The park is bounded by the streets of Kralja Milana on the east, Kosovke devojke on the north and Kraljice Natalije on the west. Southern edge is bordered by the old building of the National Assembly of Serbia.

== Name and history ==
Park Aleksandrov is one of the newer parks in the city. It was formed in the 1950s and 1960s when the "Simić’s House", seat of the former Russian mission to Belgrade (and after World War II a trade representation of the Soviet Union), was demolished. The lot was purchased by Stojan Simić in the late 1830s. Simić was a politician and a businessman, member of the influential Simić family, notable in the 19th century Serbia, both in politics and culture.

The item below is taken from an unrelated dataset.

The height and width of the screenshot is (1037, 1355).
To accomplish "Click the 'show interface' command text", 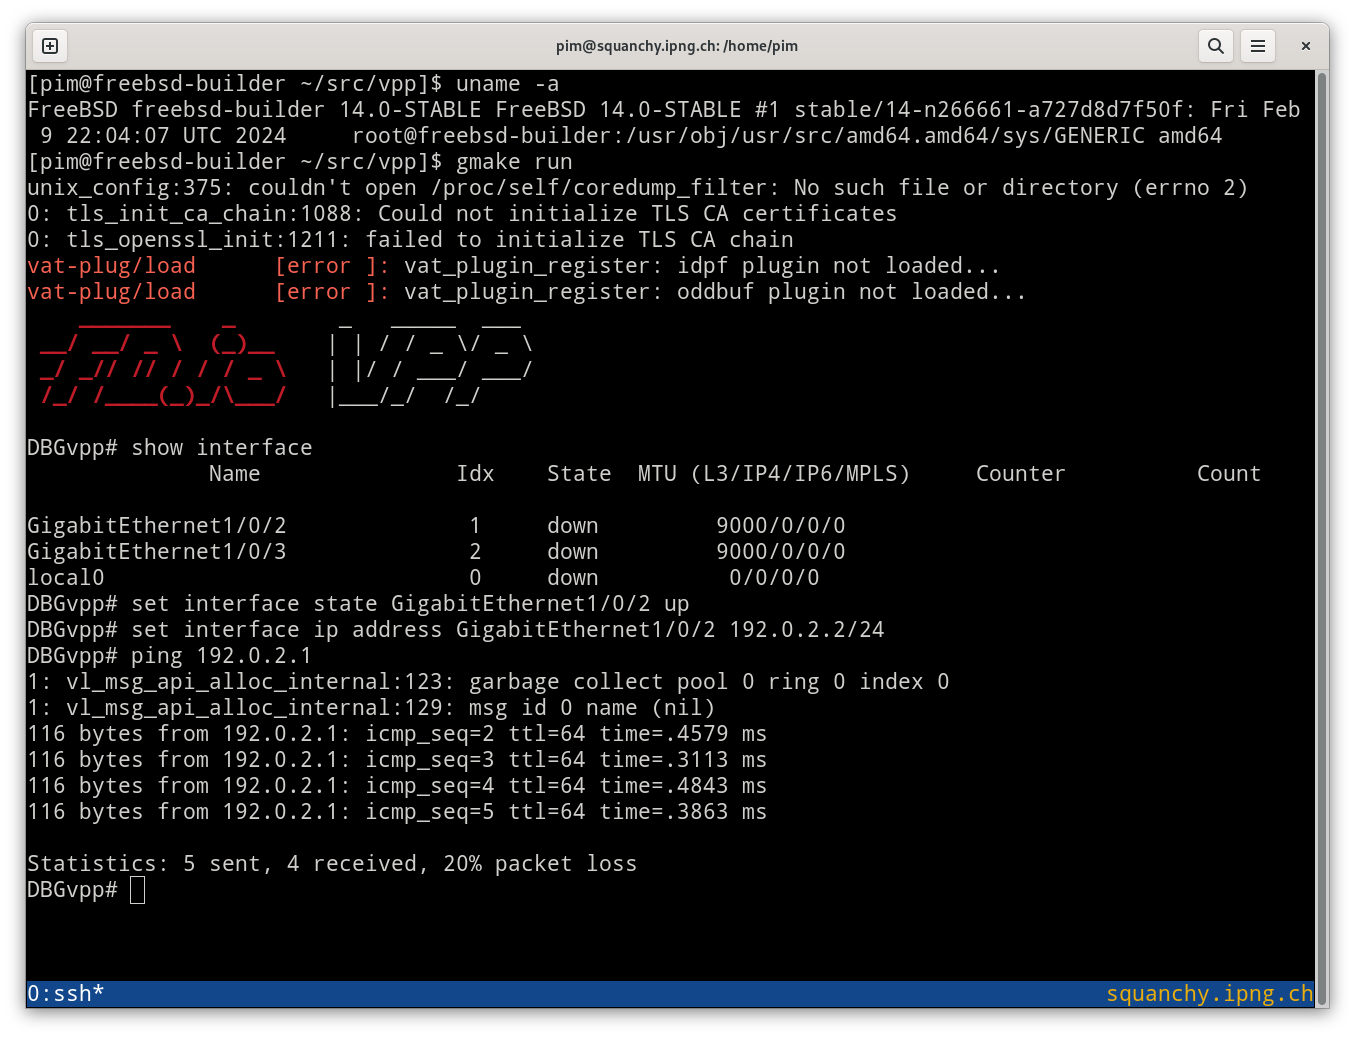I will (x=221, y=448).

In 1863, in the Kraljice Natalije street, the first Serbian high school level institution for the education of the girls was established, Higher School for Girls. Nearby street was subsequently named Devojačka (Serbian for the "girl street") and today is called Kosovke Devojke, so when park was formed much later, it was colloquially named Devojački Park (Girl's Park). On 18 April 2017, Belgrade City Assembly officially changed its name to Park Aleksandrov, after the Alexandrov Ensemble, army choir of the Red Army. They held frequent performances in Belgrade, and on 25 December 2016 many of the ensemble members perished in an airplane crash over the Black Sea.

== Characteristics ==
Park is small, built like a cascade on the slope. It covers an area of 3,000 m2, of which 2,000 m2 are green areas.

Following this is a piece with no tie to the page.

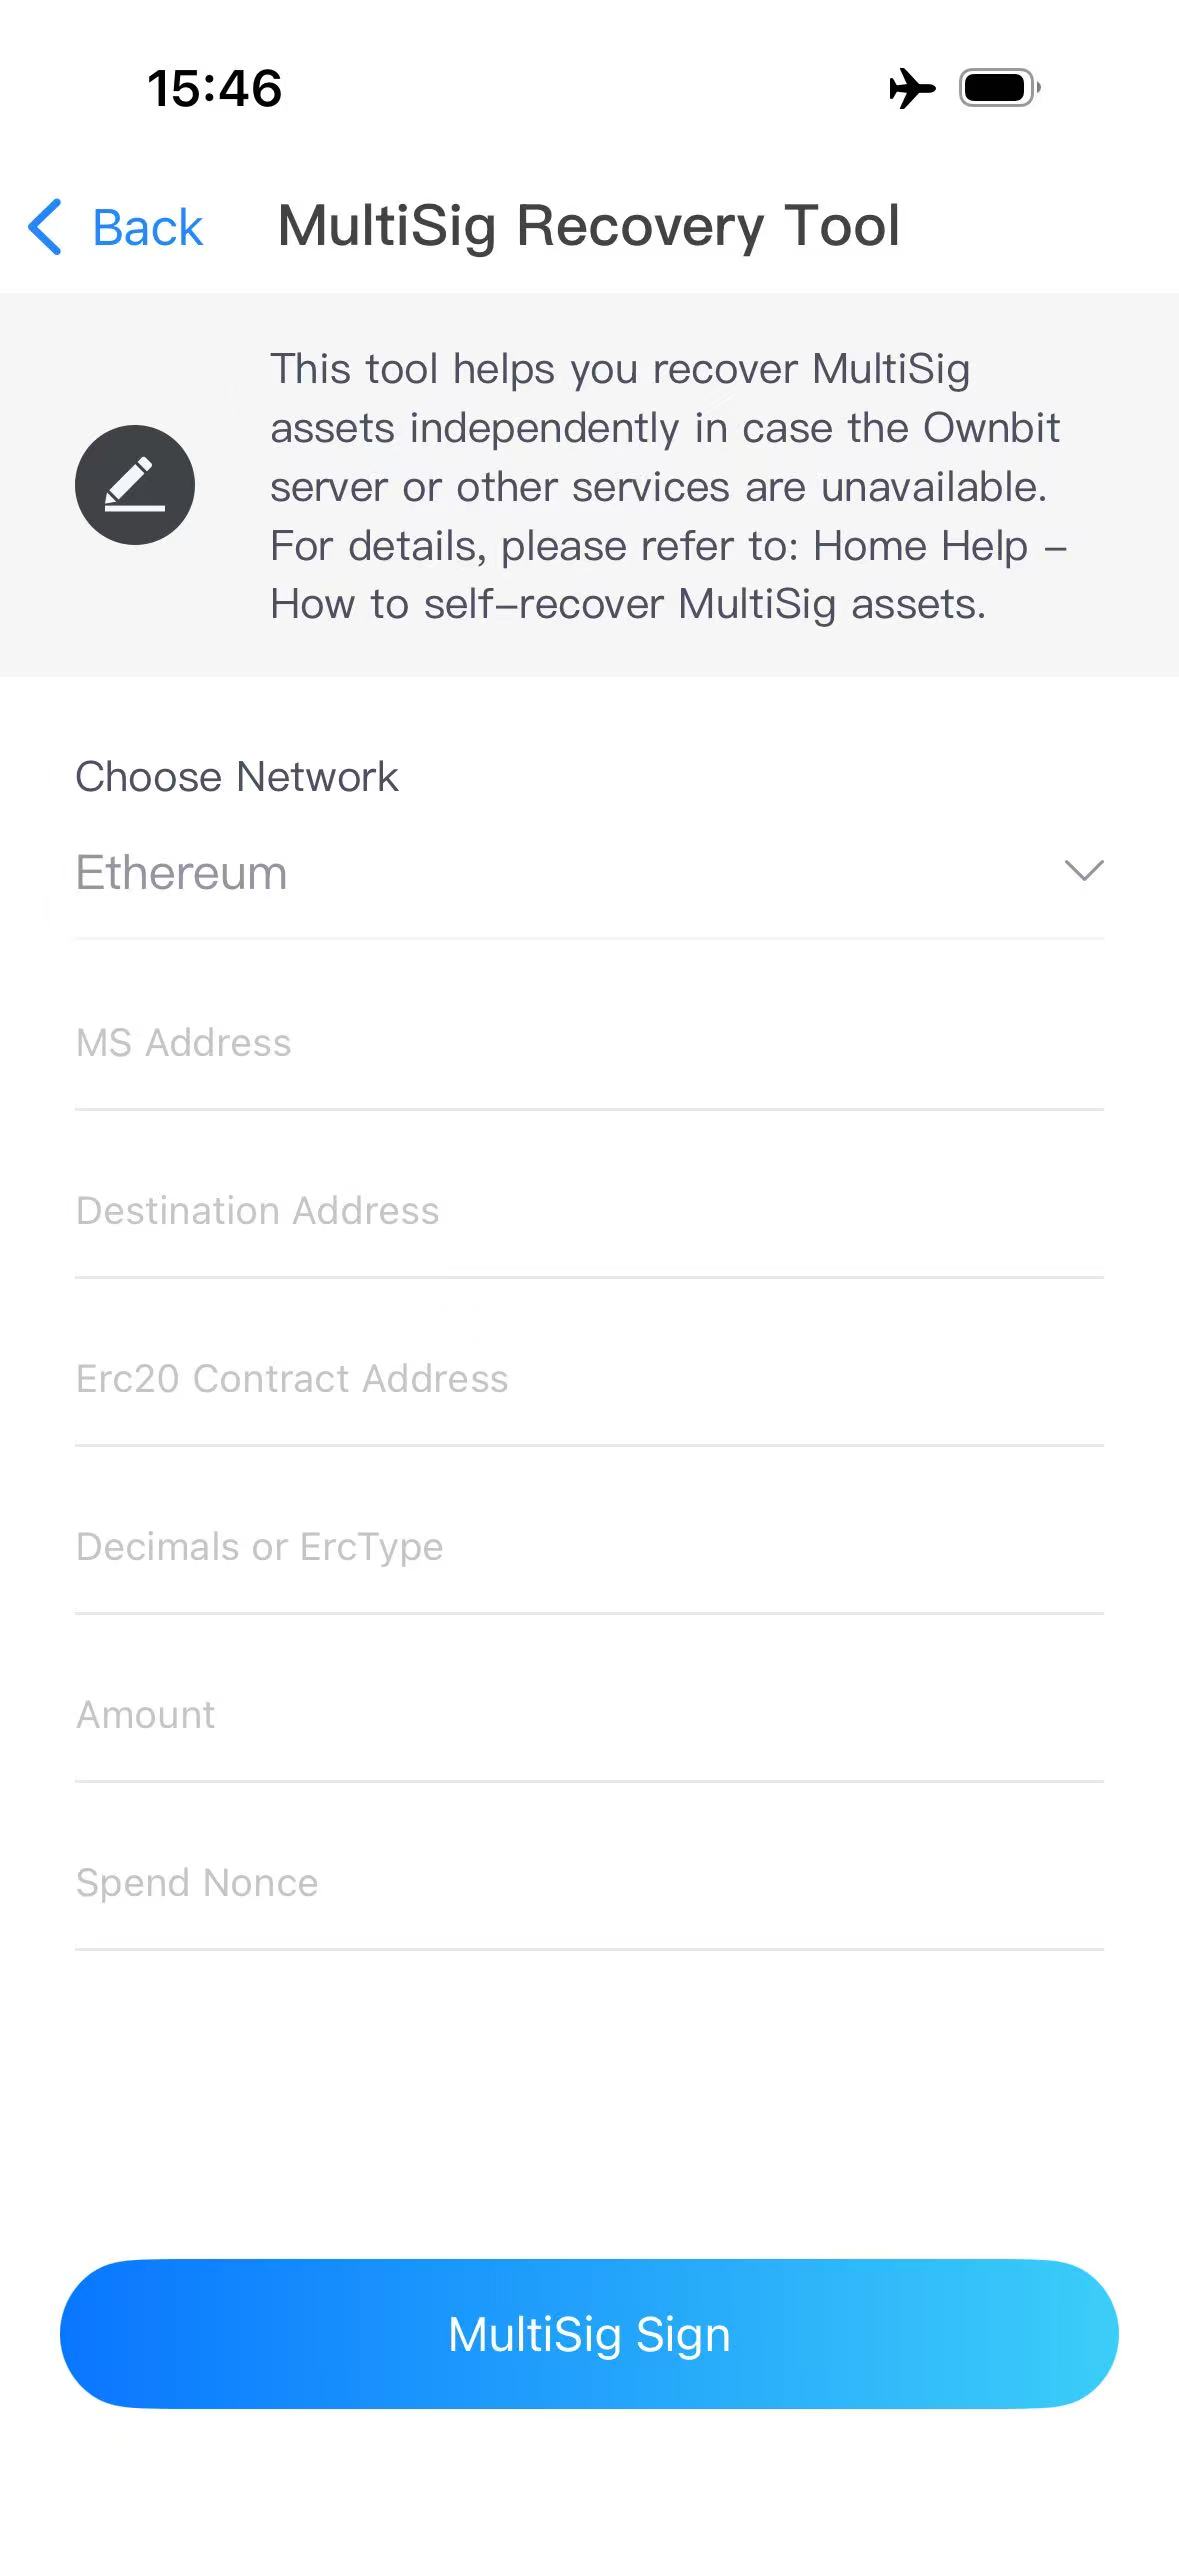This screenshot has height=2556, width=1179.
Task: Tap the Decimals or ErcType field
Action: 588,1547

Across the Kralja Milana street are located two former Royal courts: Stari Dvor, former residence of the Obrenović dynasty which is today seat of the Belgrade City Hall and Novi Dvor, former residence of the Karađorđević dynasty, present seat of the President of Serbia. Below the park are Belgrade’s Mathematical Gymnasium, The Russian House - Russian Centre of Science and Culture and Nikola Tesla School for Electrical Engineering (former Higher School for Girls). Before the girls' school was built as a donation by the Queen Maria, there was a chapel on the location, dedicated to the Saint Natalia of Nicomedia.

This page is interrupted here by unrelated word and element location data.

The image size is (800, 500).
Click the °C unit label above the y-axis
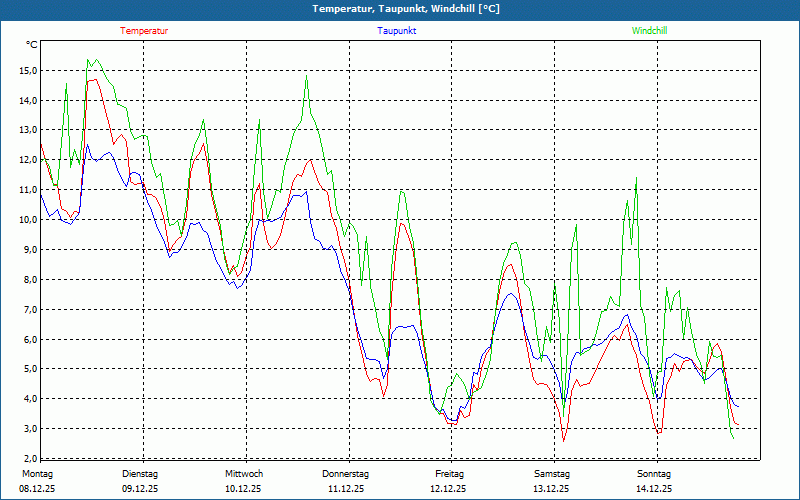(32, 45)
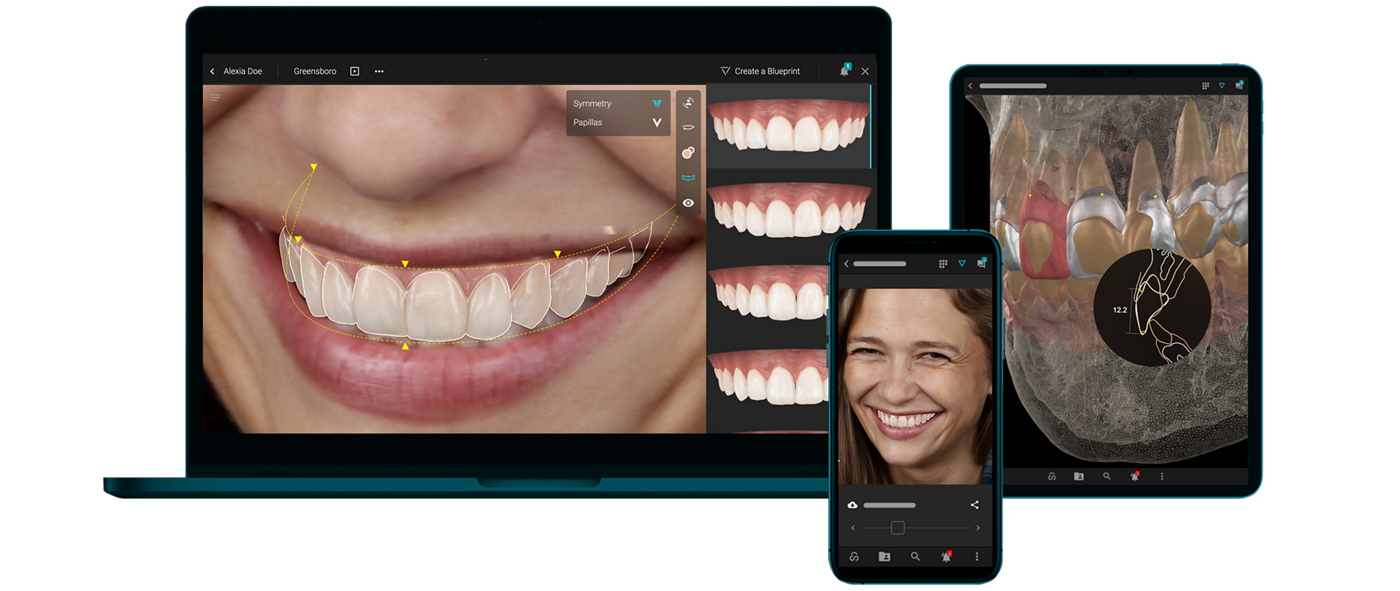Select the tooth color shade tool
This screenshot has width=1400, height=591.
click(688, 153)
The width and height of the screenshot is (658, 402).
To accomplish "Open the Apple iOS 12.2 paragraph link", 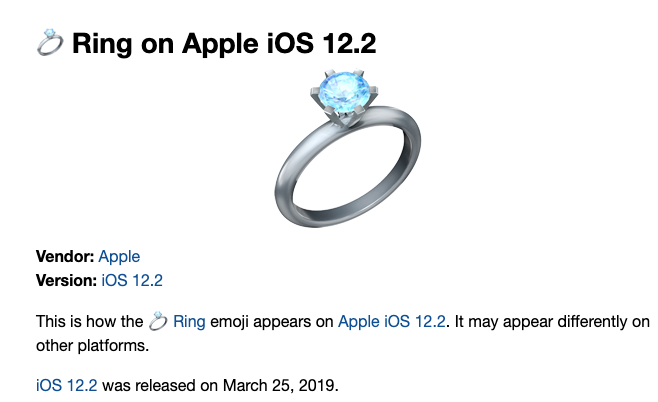I will click(393, 322).
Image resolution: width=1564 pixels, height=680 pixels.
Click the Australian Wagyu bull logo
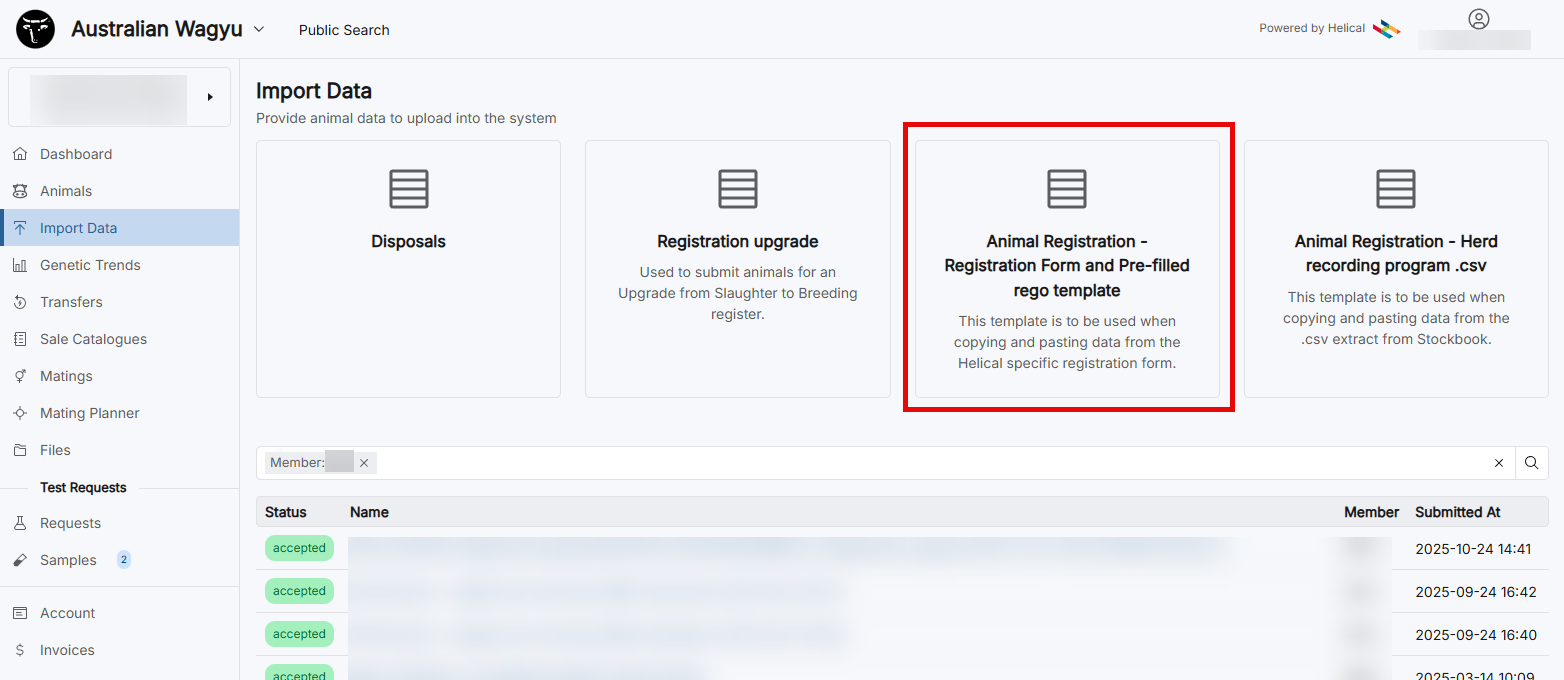pos(36,30)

Based on the project of an architect Janko Krstić, the park was reconstructed in 2014. On 16 November 2014 the park was reopened for the public and the occasion was marked with the unveiling of the monument to the last Russian emperor, Nicholas II of Russia. The monument, donated by the Russian Historical Society, is sculpted by Andrey Kovalchuk and Gennady Pravotorov. It is 7.5 m high, out of which 3.5 m the monument itself. The pedestal is made of granite and the monument of bronze. The monument weights a 40 tons and has an inscription on the pedestal which marks the words of Emperor Nicholas: "All my efforts will be directed to preserving the dignity of Serbia and in any case, Russia will not be indifferent to the fate of Serbia".

On the plateau next to the monument there is a stone with a relief of the demolished "Simić’s House" which occupied the area. On 10 November 2017 a commemorative plaque in tribute to perished choir members was placed in the park and the birch seedlings were planted.